Extract provided:
--- --- ---
Black-boxes, Consciousness, and the Octopus
“If we want to understand other minds, the minds of cephalopods are the most other of all.
Other Minds: The Octopus and the Evolution of Intelligent Life
Confidence Spectrum: 80%
I
The 'psych' fields (psychology, psychiatry, psychotherapy, etc.) are currently stuck using a black-box model of consciousness, human behavior, and theory of mind. Black-box models figure out how a system works by only looking at its inputs and outputs. Everything in the middle (i.e. the black box) isn't understood but doesn't have to be understood to produce relatively strong predictions in the outputs.

At first glance, this makes the psych fields seem less 'science-y' or unreliable. Do they know what they are doing?? And while it's true that we should not confuse progress made while using a black-box model with a deep understanding of the subject, the use of black-box models is more common than you'd think - especially for complex topics.
--- --- ---
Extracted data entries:

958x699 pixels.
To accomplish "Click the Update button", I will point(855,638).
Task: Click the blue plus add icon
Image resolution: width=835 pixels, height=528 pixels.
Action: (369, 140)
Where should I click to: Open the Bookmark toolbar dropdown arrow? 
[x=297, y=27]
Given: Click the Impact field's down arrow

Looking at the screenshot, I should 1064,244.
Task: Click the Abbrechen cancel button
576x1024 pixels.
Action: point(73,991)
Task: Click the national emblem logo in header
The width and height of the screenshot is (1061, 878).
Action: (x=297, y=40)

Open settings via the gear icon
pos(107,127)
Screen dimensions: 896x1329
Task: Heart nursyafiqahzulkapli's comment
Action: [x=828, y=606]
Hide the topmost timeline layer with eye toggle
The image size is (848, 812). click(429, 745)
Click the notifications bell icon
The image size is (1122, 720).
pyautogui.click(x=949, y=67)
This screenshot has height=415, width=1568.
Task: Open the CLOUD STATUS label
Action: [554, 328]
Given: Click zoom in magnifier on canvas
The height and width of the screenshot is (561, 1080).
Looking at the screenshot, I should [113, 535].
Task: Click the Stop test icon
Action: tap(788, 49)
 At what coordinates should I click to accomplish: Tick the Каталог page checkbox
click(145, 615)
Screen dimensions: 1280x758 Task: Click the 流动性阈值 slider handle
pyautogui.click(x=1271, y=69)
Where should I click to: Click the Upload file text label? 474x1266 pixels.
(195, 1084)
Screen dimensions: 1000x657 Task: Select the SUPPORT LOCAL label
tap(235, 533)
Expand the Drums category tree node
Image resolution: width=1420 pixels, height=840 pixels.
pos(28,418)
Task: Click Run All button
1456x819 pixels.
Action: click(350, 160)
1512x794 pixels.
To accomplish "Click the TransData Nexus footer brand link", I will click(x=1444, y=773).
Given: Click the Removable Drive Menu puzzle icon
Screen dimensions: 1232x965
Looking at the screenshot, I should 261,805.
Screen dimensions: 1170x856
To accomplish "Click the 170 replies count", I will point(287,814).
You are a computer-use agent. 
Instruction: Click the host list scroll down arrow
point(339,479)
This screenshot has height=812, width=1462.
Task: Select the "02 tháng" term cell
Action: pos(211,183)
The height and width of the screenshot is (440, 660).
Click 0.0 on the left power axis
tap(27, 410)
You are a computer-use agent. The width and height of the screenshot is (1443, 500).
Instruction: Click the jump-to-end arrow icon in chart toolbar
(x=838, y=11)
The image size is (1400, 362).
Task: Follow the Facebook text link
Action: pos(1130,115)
--- --- ---
The tasks:
- 1) Rewrite the paragraph of the black-box essay that begins "The 'psych' fields" as a short bulleted list, keeping its main facts.
- 2) Answer these questions from the black-box essay.
(a) What confidence figure does the essay give itself?
(b) Which three psych fields does the essay name as examples?
(c) For what kind of topics does the essay say black-box models are especially common?
The rows play no part in what comes next.

Answers to the tasks:
- 1)
- The psych fields, such as psychology, psychiatry and psychotherapy, currently rely on a black-box model of consciousness, human behavior and theory of mind.
- A black-box model works out how a system functions by examining only its inputs and outputs.
- The middle part, the black box itself, is not understood.
- That middle part does not need to be understood to produce fairly strong predictions of the outputs.

- 2)
(a) 80%
(b) Psychology, psychiatry and psychotherapy
(c) Complex topics